A lot or a little?
The parents' guide to what's in this movie.
What parents need to know
Parents need to know that Tag is a sometimes-crude comedy based on a true story about lifelong friends (Jon Hamm, Jeremy Renner, Ed Helms, Jake Johnson, Hannibal Burress) who've been playing a decades-long game of tag. Expect lots of strong language ("f--k," "s--t," "ass," and more), as well as an extended gag about threatened oral sex as a torture tactic. Viewers will also get a glimpse of one character's buttocks. One character smokes a lot of pot (others indulge with him), one is a recovering alcoholic, and most of the others have drinks here and there. There's lots of slapstick violence; big falls and other dangerous things happen with no consequences.
What's the story?
Based on hilarious real-life Wall Street Journal articles, TAG is about a game of, yes, tag that's been going on for decades. Five childhood friends Callahan (Jon Hamm), Jerry (Jeremy Renner), Hoagie (Ed Helms), Randy (Jake Johnson), and Sable (Hannibal Burress), now grown, declare each May a free-for-all tag fest. But Jerry has never been caught. So the other four, with help from one of their wives (Isla Fisher), scheme to finally tag him at his wedding (to a newcomer played by Leslie Bibb). A reporter named Rebecca (Annabelle Wallis) tags along.
Is it any good?
The concept for this comedy sounds like fun, but in practice it turns out to be pretty thin. Rather than projecting the stressful enjoyment of the constant fear of being caught, Tag presents a game that's so regulated -- and so taken for granted -- that the actual action comes in short, slapstick bursts. The whole thing feels blatantly stretched out to (barely) cover its 100-minute running time. There isn't much conflict because everyone agrees on the rules, and no one gets seriously hurt despite falls that would cripple real people. And the oft-repeated intended lesson -- that you get old if you stop playing games -- feels ham-handed. With a cast this talented, it's pretty disappointing for a comedy to largely fall this flat.

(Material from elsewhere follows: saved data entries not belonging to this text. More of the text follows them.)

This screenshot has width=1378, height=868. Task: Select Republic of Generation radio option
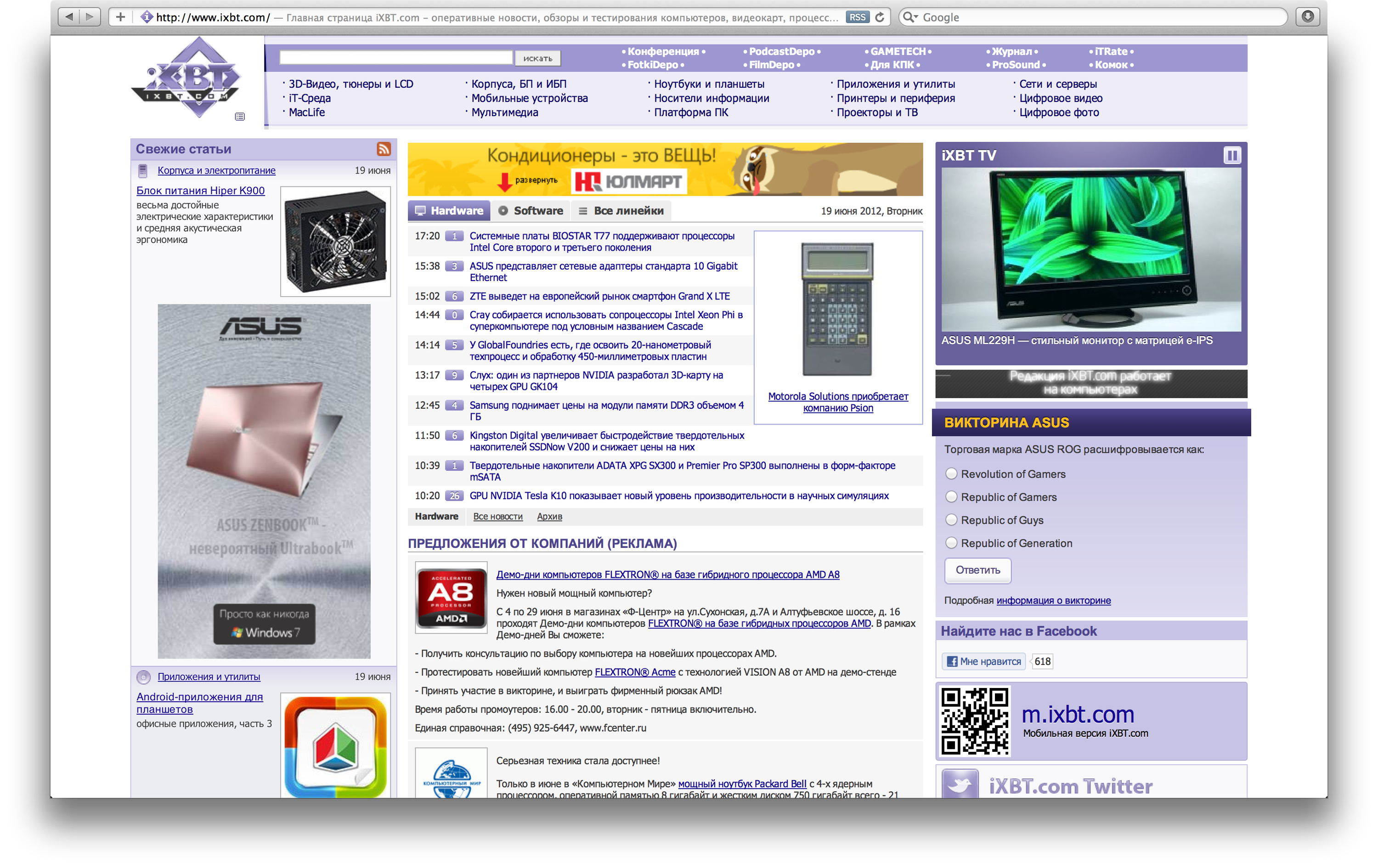951,543
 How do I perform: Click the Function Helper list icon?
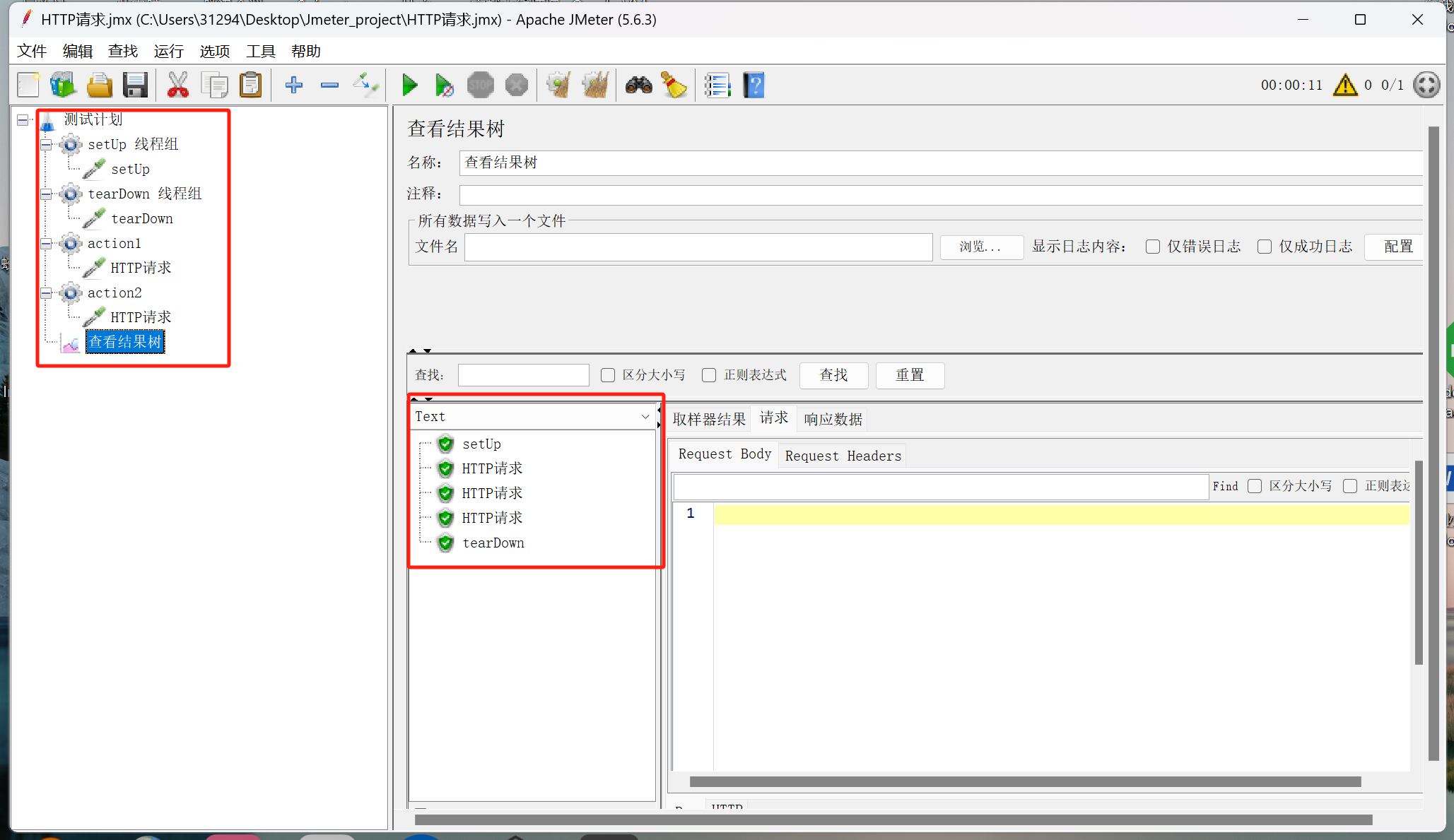(x=717, y=85)
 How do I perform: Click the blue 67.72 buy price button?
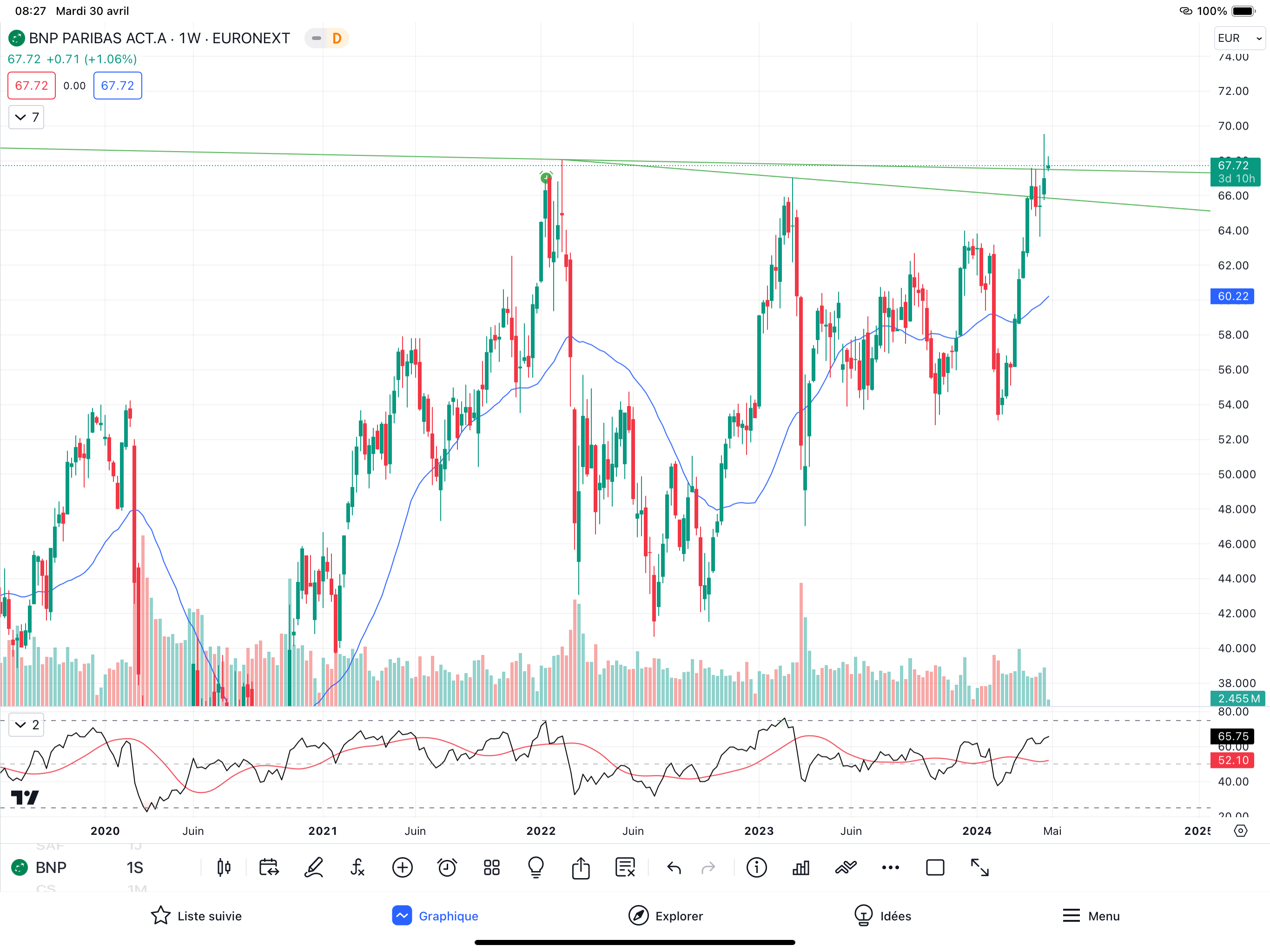[118, 86]
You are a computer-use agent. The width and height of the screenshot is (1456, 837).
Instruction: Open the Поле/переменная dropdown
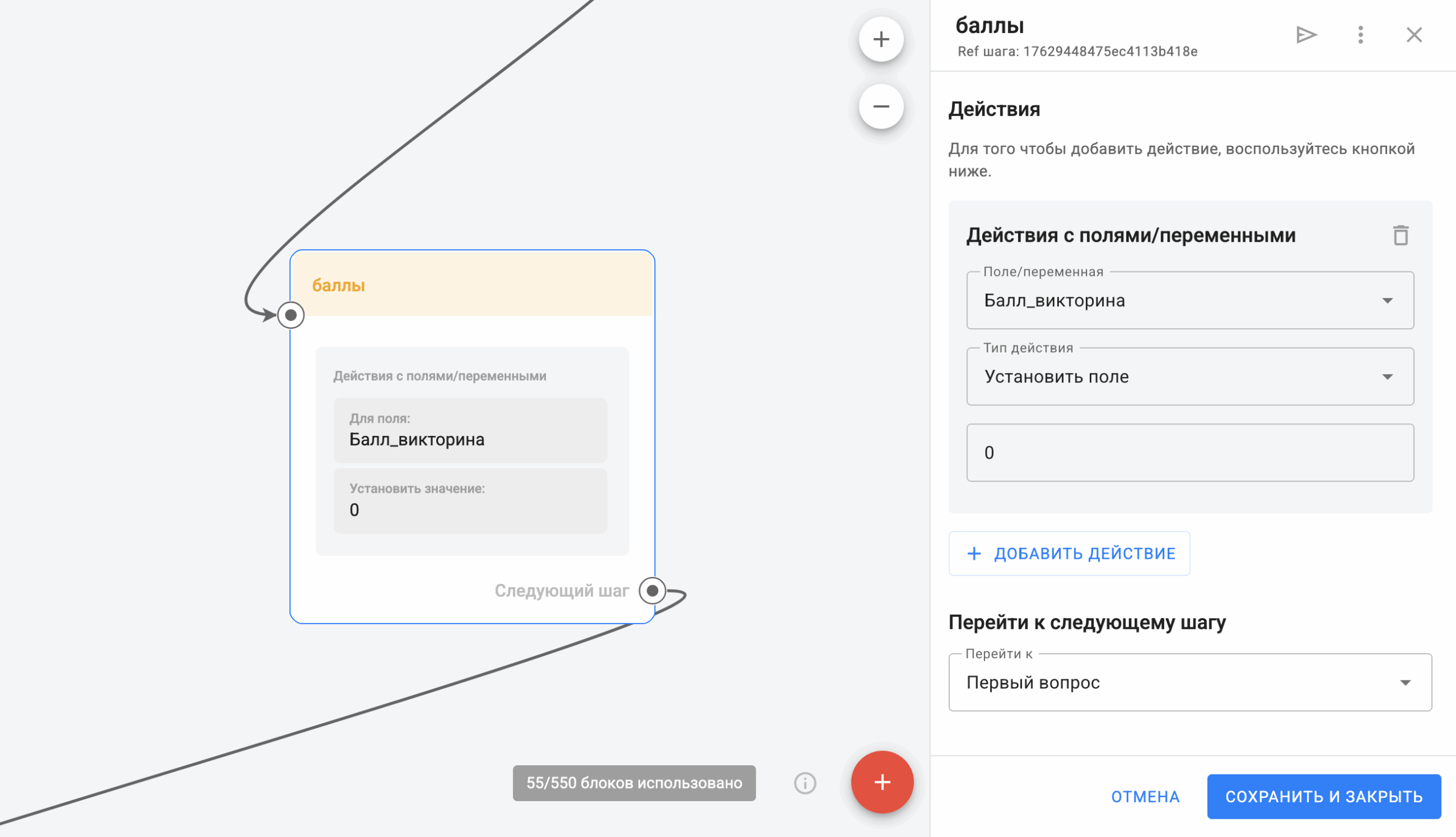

Renner's character is superhuman, without a moment of stress or fear; the others generally blend together. Fisher shines in her brief moments (because she's awesome) as an extremely gung-ho wife; Rashida Jones shows up, but her awesomeness isn't put to much use. Thomas Middleditch materializes for one of the funnier, if racier, bits. The film lurches, freezing for wan attempts at character moments that don't land. It's all just too safe. But if you do see Tag, stick around for the credits, which include footage of the real-life friends playing the actual game -- by far the most fun moments in the film. Also, check out the original WSJ articles; they're a hoot. If you're looking for a satisfying comedy, though, Tag is not it.
Talk to your kids about ...
Families can talk about the strong language in Tag. Does it seem necessary or excessive? What does it contribute to the movie?
The film repeatedly brings up the idea that you get old when you stop playing games. What do you think of that?
How close do you think the friends really are, if they didn't know that one of them had been in recovery for alcoholism (and very open about it) for more than a decade -- or if they weren't invited to his wedding?